*TASK TO COMPLETE:*
Retype each entry exactly. Skip any pictures.
---
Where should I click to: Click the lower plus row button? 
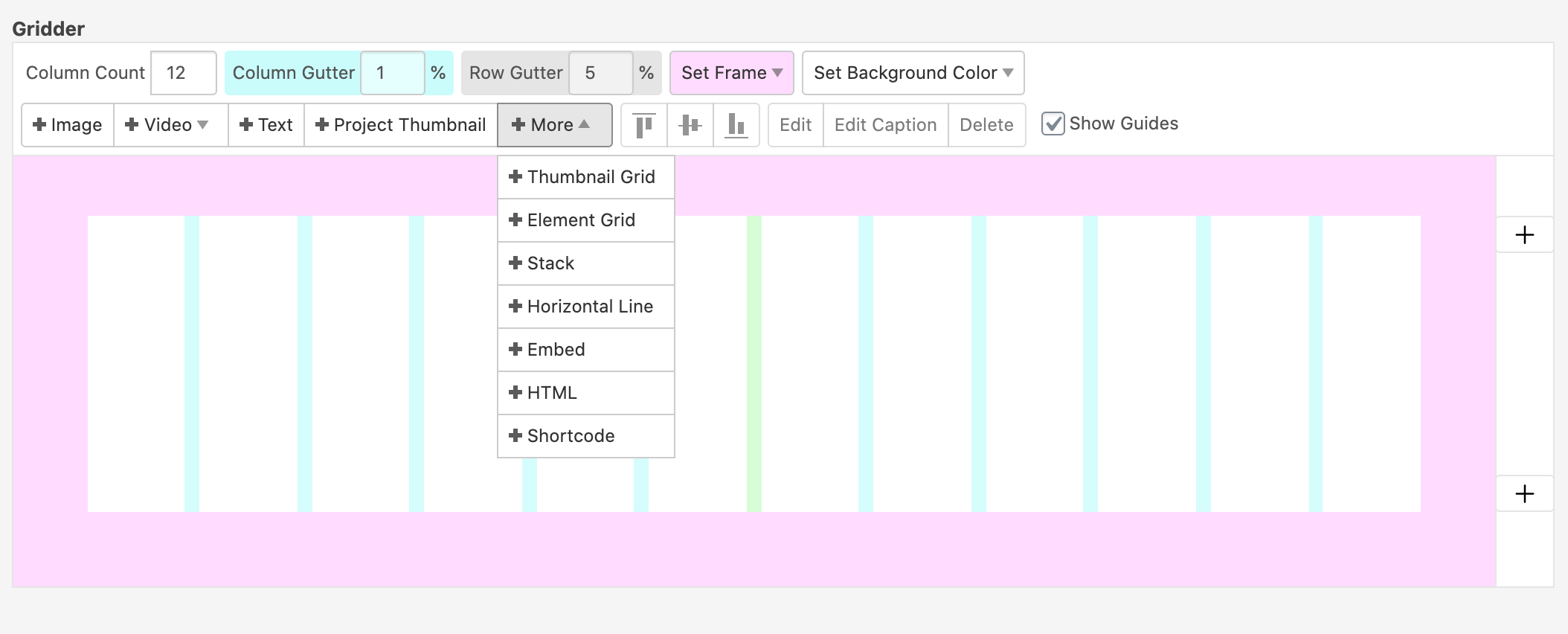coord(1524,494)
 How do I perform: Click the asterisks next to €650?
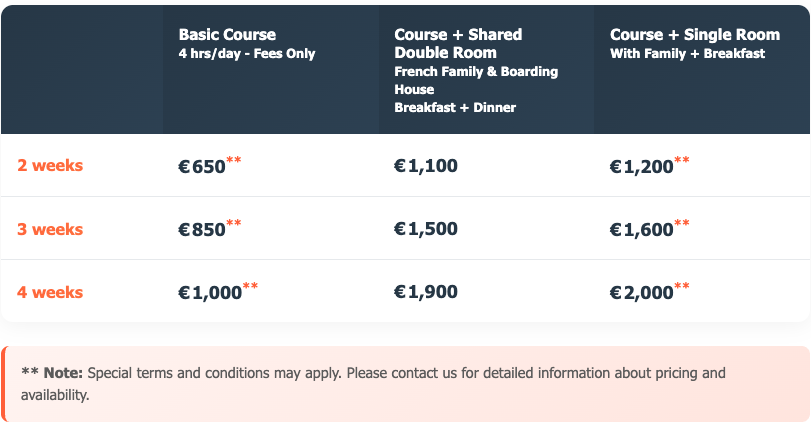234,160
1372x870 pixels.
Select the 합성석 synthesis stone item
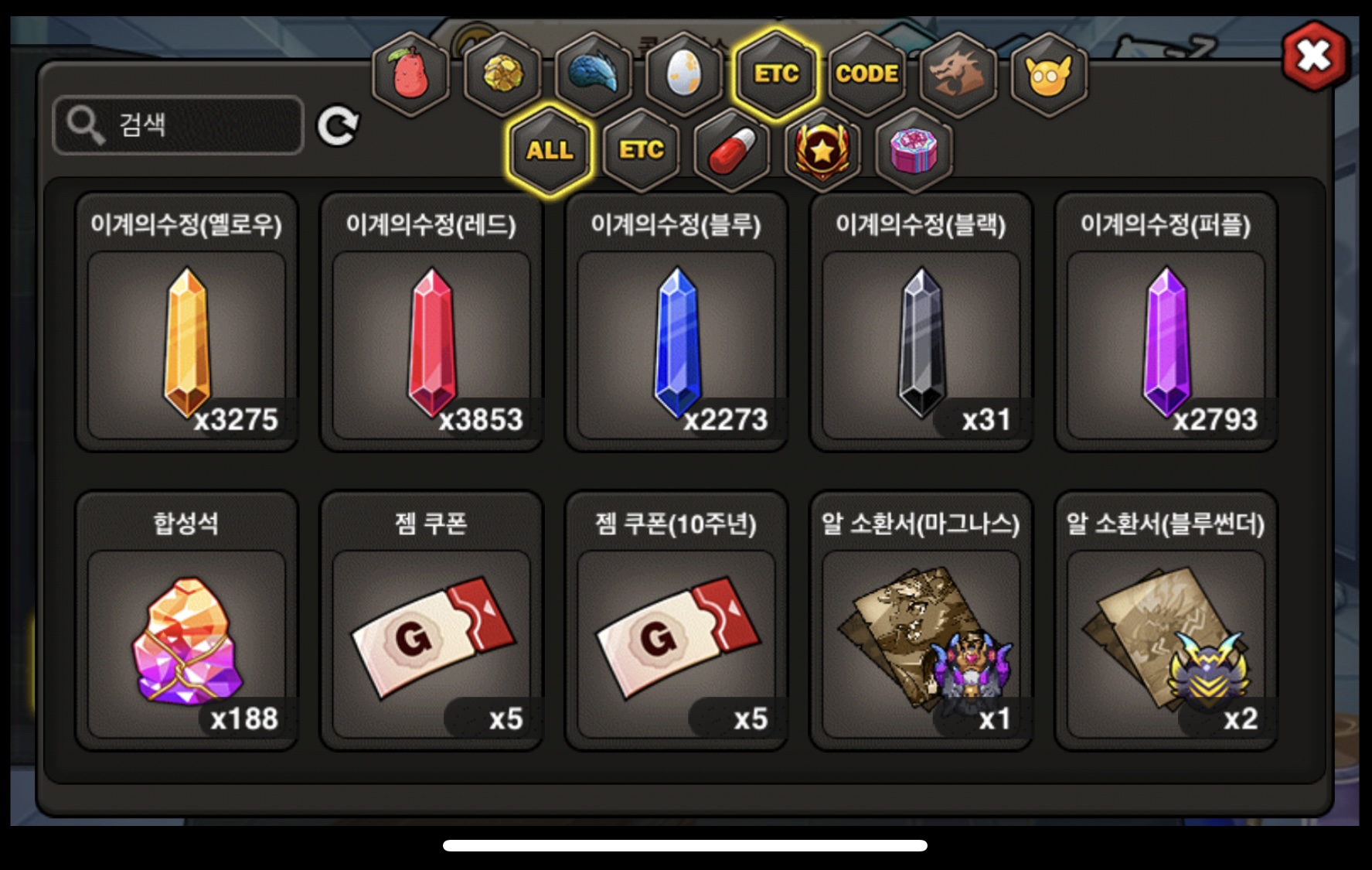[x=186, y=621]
---
*REPLY:*
Where should I click to: Click the lower plus row button? 
coord(1524,494)
 How do I perform: Click the asterisks next to €650?
234,160
1372x870 pixels.
Select the 합성석 synthesis stone item
[x=186, y=621]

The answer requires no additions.